In order to accurately identify the emergence of the non-Fermi liquid, we also calculate the Q = 0 spin susceptibility. The spin susceptibility should increase as temperature decreases until the pseudogap begins to emerge. It then reaches a maximum and begins to decrease with decreasing temperature. Therefore, identifying the temperature where the pseudogap begins to open can be done by accurately capturing the spin susceptibility [30]. However, in this simulation, the spin susceptibility proved to be too noisy, and a clear extraction of its maximum was unreliable. Nonetheless, there was a trend of a decreasing value for the lowest temperatures in all fillings in the non-Fermi liquid regime. Additionally, the temperature associated with the maximum susceptibility appears to decrease as the doping increases.

4. Conclusions

We study the quasi-particle weight of the doped three-dimensional Hubbard model by the dynamical cluster approximation via the continuous time quantum Monte Carlo solver. We find that the quasi-particle weight fits into the crossover form from the Fermi liquid to the marginal Fermi liquid and shows a monotonic decrease in crossover temperature as the filling increases. The putative critical filling nearly coincides with the filling in which the quasi-particle weight decreases sharply as the temperature decreases toward zero. It is tempting to suggest that the marginal Fermi liquid behavior is evidence of a metallic quantum critical point. We emphasize that our conclusion of the existence of the quantum critical point at zero temperature is based on the marginal Fermi liquid at finite temperature.
Metals without broken symmetry are often in the Fermi liquid phase. Any metal that shows a property not consistent with Fermi liquid is interesting physics. The Fermi liquid theory is very robust for metals. It can be understood in terms of the restricted phase space for the low-energy excitation of quasi-particles [29]. It can also be understood as the fixed point of the renormalization group of Fermions with an extended Fermi surface [5]. While the existence of a quantum critical point in the two-dimensional Hubbard model has been proposed and studied, the three-dimensional case has not been thoroughly investigated.
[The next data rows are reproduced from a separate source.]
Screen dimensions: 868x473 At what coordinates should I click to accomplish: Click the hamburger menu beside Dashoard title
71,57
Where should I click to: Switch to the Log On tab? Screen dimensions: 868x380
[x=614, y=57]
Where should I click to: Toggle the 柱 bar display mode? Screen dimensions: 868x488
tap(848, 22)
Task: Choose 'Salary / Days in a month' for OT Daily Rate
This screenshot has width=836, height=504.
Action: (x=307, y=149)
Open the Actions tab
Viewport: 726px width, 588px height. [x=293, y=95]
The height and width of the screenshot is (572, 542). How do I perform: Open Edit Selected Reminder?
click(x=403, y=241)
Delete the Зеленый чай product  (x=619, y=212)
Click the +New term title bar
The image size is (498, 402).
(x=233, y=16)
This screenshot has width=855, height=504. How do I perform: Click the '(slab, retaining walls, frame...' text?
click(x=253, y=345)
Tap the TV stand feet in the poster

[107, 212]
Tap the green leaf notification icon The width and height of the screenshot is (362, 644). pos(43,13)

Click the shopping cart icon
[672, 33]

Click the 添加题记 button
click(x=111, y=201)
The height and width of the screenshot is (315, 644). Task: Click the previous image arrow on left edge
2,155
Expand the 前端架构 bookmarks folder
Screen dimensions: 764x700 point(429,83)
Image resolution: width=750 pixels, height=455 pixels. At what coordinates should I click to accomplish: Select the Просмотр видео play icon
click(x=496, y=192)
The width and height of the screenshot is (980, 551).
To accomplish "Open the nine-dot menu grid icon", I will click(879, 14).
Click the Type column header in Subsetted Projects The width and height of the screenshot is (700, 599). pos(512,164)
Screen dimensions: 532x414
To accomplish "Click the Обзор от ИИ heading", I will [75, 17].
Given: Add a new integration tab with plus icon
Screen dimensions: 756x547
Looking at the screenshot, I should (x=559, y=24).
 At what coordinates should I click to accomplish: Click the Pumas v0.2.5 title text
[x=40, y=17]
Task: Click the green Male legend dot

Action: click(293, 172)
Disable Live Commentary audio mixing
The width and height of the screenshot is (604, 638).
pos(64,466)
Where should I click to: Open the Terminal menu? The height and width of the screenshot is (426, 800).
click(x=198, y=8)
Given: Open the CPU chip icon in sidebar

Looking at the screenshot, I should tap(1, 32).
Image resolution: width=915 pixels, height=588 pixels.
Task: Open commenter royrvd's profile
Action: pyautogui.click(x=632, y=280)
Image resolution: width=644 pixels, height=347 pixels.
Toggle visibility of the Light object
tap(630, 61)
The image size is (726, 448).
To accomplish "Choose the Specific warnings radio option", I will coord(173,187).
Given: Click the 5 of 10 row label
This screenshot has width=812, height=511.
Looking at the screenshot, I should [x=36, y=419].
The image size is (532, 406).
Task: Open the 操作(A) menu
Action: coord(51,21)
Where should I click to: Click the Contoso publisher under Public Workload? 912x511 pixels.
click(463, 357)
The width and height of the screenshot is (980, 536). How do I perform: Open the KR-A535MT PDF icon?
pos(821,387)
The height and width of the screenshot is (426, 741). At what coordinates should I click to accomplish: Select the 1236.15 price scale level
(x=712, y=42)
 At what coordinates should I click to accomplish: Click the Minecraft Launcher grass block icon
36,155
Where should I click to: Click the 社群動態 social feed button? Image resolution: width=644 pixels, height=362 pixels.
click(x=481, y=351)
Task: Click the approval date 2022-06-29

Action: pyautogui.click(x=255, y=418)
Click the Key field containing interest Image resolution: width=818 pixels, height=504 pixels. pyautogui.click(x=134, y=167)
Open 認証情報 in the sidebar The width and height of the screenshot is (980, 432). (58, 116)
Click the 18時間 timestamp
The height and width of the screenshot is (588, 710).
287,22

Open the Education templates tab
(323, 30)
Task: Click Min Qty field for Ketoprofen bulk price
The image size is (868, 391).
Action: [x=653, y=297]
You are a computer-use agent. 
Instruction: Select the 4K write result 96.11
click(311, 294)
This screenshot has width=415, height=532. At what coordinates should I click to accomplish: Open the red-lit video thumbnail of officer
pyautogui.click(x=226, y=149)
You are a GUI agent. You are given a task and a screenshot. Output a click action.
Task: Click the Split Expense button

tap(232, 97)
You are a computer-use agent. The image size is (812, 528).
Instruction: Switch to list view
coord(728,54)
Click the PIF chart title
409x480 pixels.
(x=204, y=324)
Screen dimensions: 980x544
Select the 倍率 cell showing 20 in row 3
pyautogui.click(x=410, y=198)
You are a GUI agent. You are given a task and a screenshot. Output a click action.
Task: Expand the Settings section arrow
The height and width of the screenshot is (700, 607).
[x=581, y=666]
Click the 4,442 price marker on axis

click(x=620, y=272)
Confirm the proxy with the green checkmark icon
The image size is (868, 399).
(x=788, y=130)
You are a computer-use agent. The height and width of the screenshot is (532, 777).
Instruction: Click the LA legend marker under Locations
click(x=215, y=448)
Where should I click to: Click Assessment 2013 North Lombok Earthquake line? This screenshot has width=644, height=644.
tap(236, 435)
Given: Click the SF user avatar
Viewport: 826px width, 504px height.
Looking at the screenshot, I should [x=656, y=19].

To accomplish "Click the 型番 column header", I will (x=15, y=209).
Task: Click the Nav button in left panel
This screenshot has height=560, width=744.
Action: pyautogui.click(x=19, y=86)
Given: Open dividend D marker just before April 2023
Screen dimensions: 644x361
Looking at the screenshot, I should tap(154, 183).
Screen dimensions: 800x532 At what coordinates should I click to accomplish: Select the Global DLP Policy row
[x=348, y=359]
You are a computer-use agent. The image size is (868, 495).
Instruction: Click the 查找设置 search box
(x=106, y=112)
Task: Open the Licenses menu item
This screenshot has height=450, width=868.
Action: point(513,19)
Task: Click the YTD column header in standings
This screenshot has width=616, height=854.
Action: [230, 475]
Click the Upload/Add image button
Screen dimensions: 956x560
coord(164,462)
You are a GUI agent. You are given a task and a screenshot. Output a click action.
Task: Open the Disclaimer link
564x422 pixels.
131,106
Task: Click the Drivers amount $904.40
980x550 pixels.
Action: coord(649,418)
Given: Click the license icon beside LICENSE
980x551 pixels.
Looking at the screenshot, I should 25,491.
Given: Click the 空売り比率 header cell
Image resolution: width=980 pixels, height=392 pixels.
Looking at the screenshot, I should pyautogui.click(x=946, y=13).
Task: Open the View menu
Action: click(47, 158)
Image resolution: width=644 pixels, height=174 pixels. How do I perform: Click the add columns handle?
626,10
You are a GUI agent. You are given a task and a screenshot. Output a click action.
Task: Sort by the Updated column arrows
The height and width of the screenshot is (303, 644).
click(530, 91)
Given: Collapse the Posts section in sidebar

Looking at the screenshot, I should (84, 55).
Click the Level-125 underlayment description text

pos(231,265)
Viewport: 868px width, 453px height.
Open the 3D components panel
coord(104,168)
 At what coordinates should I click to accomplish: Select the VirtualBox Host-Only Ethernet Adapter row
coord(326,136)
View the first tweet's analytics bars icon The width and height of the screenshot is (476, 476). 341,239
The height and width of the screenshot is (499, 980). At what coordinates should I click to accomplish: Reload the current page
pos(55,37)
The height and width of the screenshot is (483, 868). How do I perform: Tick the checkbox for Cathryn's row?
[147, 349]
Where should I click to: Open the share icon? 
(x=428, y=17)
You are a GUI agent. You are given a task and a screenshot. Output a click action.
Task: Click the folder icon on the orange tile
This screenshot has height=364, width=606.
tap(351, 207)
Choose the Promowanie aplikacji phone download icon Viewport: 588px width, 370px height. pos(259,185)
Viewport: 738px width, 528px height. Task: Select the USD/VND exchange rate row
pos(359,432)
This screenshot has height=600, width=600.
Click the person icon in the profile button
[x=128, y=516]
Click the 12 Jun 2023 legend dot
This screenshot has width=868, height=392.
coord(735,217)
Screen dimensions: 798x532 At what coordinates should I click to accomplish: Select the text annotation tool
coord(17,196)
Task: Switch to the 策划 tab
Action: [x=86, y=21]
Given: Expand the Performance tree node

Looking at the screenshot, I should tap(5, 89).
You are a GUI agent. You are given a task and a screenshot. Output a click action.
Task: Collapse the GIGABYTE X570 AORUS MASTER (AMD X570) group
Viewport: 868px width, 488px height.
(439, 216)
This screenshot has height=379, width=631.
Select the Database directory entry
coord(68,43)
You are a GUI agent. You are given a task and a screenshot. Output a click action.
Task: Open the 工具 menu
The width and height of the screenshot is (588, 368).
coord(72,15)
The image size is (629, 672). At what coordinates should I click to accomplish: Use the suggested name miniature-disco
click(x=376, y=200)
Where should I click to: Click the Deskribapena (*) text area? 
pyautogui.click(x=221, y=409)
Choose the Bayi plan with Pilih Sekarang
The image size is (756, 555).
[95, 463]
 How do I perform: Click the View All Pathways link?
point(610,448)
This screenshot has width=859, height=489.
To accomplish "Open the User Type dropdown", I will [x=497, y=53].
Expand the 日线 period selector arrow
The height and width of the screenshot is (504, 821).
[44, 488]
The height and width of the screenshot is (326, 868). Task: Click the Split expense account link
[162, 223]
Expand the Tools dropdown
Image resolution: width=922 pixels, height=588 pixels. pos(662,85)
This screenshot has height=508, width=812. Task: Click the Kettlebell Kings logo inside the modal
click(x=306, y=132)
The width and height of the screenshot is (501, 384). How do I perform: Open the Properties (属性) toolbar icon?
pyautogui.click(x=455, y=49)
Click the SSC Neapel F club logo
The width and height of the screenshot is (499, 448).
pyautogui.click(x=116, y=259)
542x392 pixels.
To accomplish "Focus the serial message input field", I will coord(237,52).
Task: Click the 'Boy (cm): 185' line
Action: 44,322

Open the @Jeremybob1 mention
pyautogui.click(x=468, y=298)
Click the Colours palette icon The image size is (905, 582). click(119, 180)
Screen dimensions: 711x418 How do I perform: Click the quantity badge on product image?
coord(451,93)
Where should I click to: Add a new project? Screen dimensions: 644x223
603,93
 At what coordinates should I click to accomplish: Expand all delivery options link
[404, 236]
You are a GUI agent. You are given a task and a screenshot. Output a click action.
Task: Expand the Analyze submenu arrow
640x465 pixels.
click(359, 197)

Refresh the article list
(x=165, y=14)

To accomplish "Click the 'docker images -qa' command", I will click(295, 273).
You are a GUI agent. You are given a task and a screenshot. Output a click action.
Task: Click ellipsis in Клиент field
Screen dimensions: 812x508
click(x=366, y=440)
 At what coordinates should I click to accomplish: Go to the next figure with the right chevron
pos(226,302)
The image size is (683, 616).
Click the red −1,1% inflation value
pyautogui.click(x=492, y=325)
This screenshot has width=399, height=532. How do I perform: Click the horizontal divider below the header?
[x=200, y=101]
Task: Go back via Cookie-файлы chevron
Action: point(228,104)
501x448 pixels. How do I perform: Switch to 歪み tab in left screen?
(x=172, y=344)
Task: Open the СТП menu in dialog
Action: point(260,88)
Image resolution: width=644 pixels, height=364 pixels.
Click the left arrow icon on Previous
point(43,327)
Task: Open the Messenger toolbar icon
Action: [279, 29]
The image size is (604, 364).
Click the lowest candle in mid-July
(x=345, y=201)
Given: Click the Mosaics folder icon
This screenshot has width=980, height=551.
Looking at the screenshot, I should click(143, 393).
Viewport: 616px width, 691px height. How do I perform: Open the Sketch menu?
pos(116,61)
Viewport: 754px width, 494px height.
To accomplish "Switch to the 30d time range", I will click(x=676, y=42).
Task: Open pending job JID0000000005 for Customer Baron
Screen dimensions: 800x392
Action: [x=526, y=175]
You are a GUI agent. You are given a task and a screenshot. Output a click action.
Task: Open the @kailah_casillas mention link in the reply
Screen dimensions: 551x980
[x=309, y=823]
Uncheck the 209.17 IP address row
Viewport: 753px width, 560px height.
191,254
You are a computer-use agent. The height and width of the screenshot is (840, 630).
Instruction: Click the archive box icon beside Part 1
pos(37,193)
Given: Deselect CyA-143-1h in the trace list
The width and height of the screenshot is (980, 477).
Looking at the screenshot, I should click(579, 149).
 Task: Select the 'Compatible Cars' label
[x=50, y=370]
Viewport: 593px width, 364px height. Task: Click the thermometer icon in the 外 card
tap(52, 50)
A major reason is that these studies are mostly focused on explaining the physics of cuprates, which are two-dimensional materials. This study fills the void of the important topic of the quantum critical point in the interacting Fermions systems in three dimensions.
The self-energy in the Fermi liquid follows ω 2 , so finding the quasi-particle following ω is often believed to be exotic behavior for metal. We omit the logarithmic correction for the two dimensions. A physical interpretation of the existence of a marginal Fermi liquid is that the phase space argument is not valid. The simplest scenario is that the non-interacting bare density of state has a singularity; however, for the nearest neighbors hopping in a simple cubic lattice, the density of state is finite at all energy. Therefore, a compelling explanation is that a quantum critical point exists, which breaks the phase space argument.
Unfortunately, there is no simple single band model with a concretely demonstrable existence of marginal Fermi liquid. While a few models have been proposed to process such marginal Fermi liquid phase, a recent example is the SYK model [50,51]; however, they are unlikely to be realized in materials. Obtaining numerical evidence to support non-Fermi liquid behavior in a simple and physically realistic model is by itself an interesting and non-trivial finding.
A follow-up point of interest will be to study whether the pseudogap phase in two-dimensional systems, as defined by the partial gap opening or suppression of the density of states, exists for the three-dimensional Hubbard model [30]. We calculate the density of states and show that it is suppressed near the Fermi level; however, we were not able to determine a crossover line between the marginal Fermi liquid and the pseudogap phase due to the noise in the QMC data. Thermodynamic quantities could corroborate our spectral data and possibly support the quantum critical point argument. It has been shown for the two-dimensional model that the entropy peaks at the critical doping [52,53]. A similar effect should be expected in three dimensions. To the best of our knowledge, there is no experimental evidence of a quantum critical point that directly corresponds to the Hubbard model. Even for the two-dimensional model, the putative quantum critical point is likely preempted by the pairing instability. However, there is plenty of evidence of a quantum critical point in Kondo lattice materials [12,13]. It would be worthwhile to study the Kondo lattice model and Periodic Anderson model by the dynamical cluster approximation.

Author Contributions

Conceptualization, S.K. and K.-M.T.; Data curation, S.K.; Formal analysis, S.K. and K.-M.T.; Funding acquisition, K.-M.T. and J.M.; Investigation, S.K. and K.-M.T.; Methodology, S.K. and K.-M.T.; Project administration, K.-M.T.; Supervision, K.-M.T. and J.M.; Writing—original draft, S.K. and K.-M.T.; Writing—review & editing, S.K., K.-M.T. and J.M. All authors have read and agreed to the published version of the manuscript.

Funding

Samuel Kellar and Ka-Ming Tam are funded by NSF DMR-1728457. Juana Moreno was supported by the U.S. Department of Energy, Office of Science, Office of Basic Energy Sciences under Award No. DE-SC0017861. An award for computer time was provided by the INCITE program. This research also used resources of the Oak Ridge Leadership Computing Facility, which is a DOE Office of Science User Facility supported under Contract DE-AC05-00OR22725.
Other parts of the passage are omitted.